- TASK DESCRIPTION
Please sum up the article about Oberlin singers and the Cleveland Orchestra in two sentences.

- SOURCE
Oberlin student singers and the Oberlin College Choir have a long history of performing with the Cleveland Orchestra, but ever since Franz Welser-Möst became Music Director of the orchestra in 2003, he has regularly presented Conservatory voice students with exceptional opportunities to perform on a world-class stage. Education is vitally important to Welser-Möst, who received an honorary degree at Oberlin in 2006, and he has made a commitment to participating in the coaching and conducting of Oberlin students and ensembles.
In September, six vocal performance majors from the Conservatory, along with the Oberlin College Choir, will continue the tradition when conductor Vladimir Ashkenazy leads the orchestra in a rare performance, with theatrical staging, of Edvard Grieg’s incidental music for Henrik Ibsen’s fantastical play Peer Gynt. The complete Grieg score, with narration, will be presented at Severance Hall at 8 p.m. on Thursday, September 27; Friday, September 28; and Saturday, September 29.
“The students gain the opportunity to work with one of the greatest orchestras in the world,” says Professor of Singing Gerald Crawford of these performances with the Cleveland Orchestra. “To venture forth in such a fashion, while still an undergraduate, has enormously powerful implications.”
Soprano Elizabeth Ford-Zaroff ‘09, who studies with Professor of Singing Daune Mahy, will perform the role of Anitra, the daughter of a Bedouin chief. She is also a member of the choir. The three Cowherd Girls are sopranos Alexandra Becerra ’08, a student of Associate Professor of Singing Salvatore Champagne; and Tiffany Marx ’08 and Alyssa Cox ’08, who study with Associate Professor of Singing Lorraine Manz. Baritone Joseph Lattanzi ‘10, a student of Champagne’s, will perform the role of Hehler; and bass-baritone John Harper ‘08, who studies with Manz, appears as Dieb.
Associate Professor of Choral Conducting Hugh Floyd prepared the Oberlin College Choir, and—to round out Oberlin’s involvement—Professor of Russian Tim Scholl will be delivering the preconcert lectures.

Data listing
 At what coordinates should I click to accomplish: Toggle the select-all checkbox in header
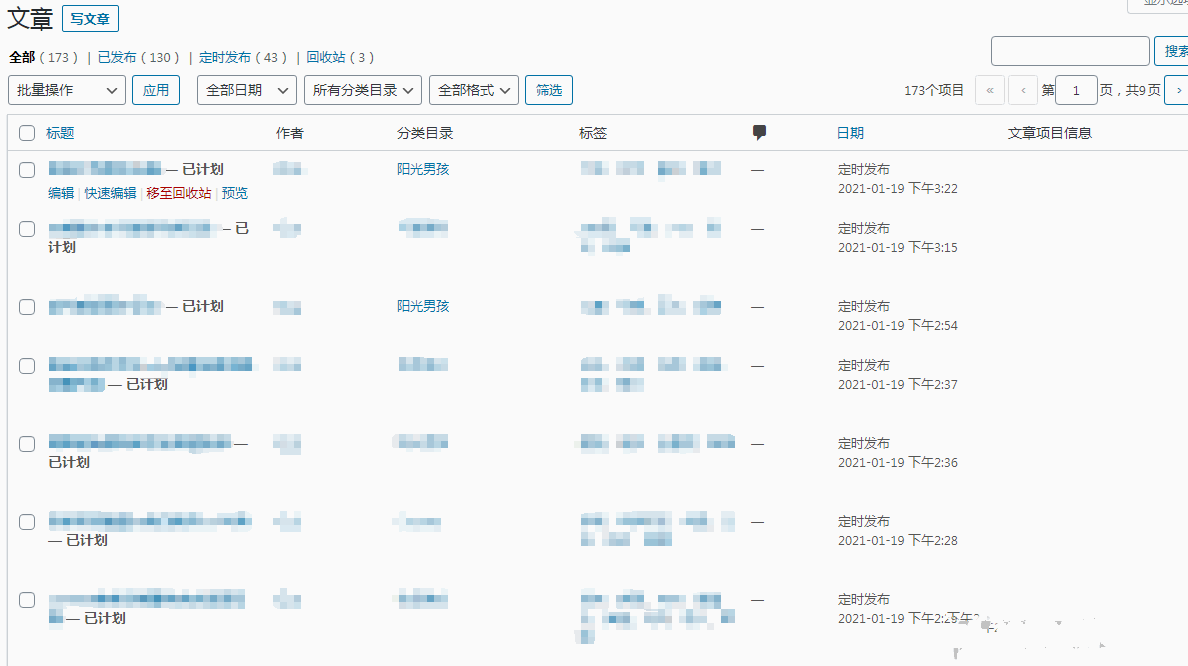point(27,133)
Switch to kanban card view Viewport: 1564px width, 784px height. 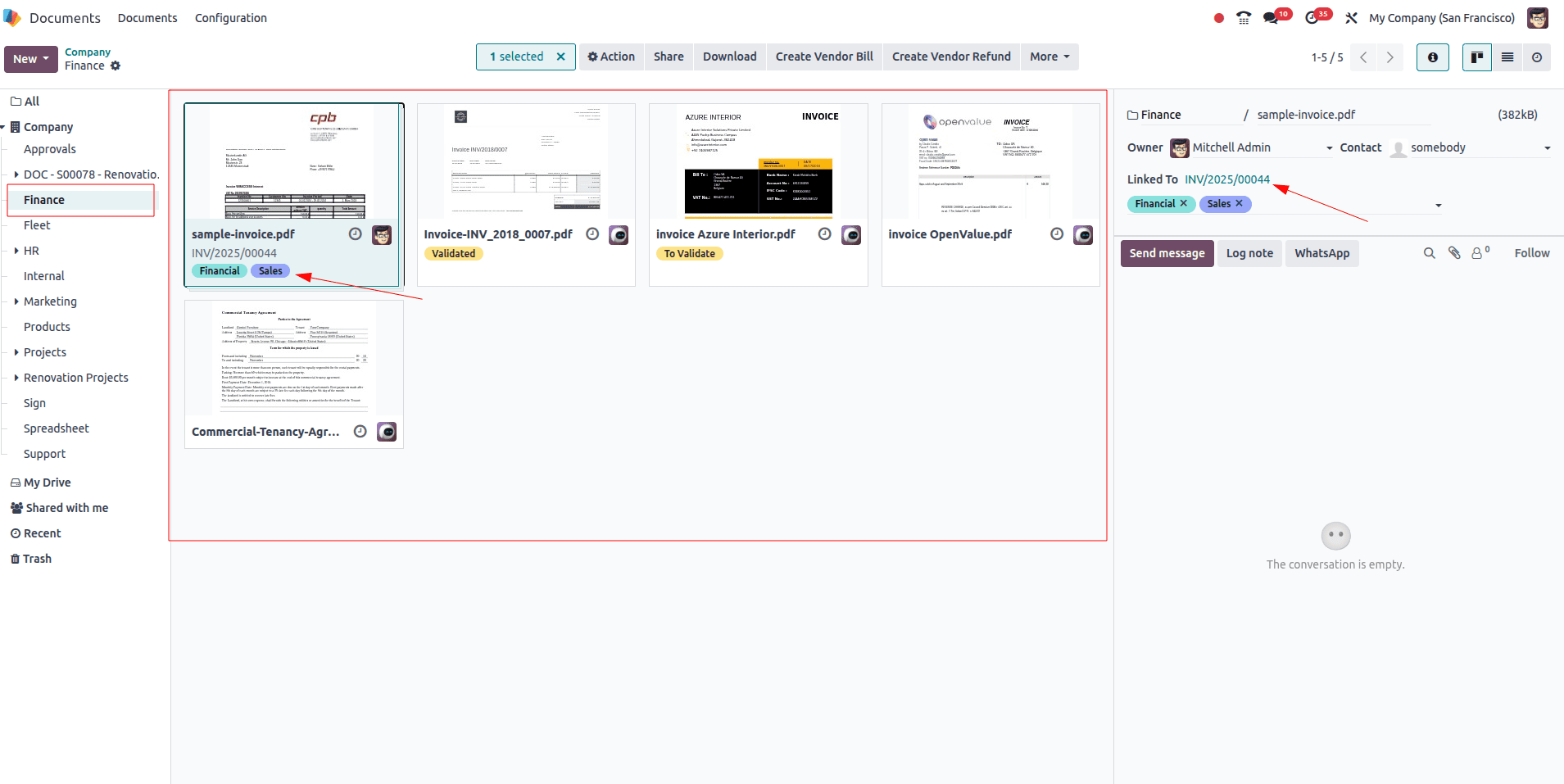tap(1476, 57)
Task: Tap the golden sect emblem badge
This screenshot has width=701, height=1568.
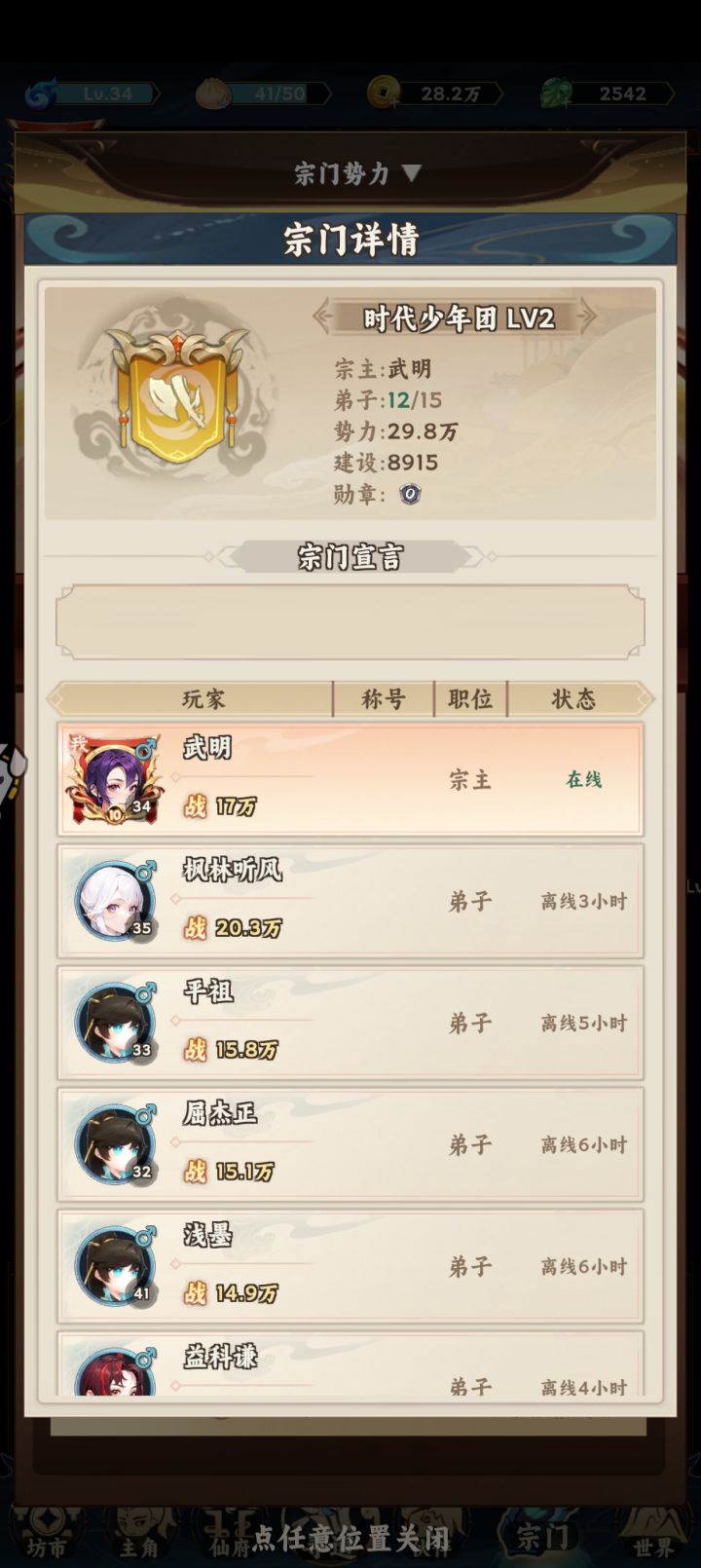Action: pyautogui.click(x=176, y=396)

- RESPONSE
Oberlin student singers and the Oberlin College Choir have a long history of performing with the Cleveland Orchestra, and since becoming Music Director in 2003, Franz Welser-Möst, for whom education is vitally important, has regularly given Conservatory voice students chances to perform on a world-class stage. In September, six vocal performance majors and the choir will join the orchestra under conductor Vladimir Ashkenazy for a staged performance of Grieg's complete incidental music for Ibsen's Peer Gynt at Severance Hall, with the choir prepared by Hugh Floyd and preconcert lectures given by Tim Scholl.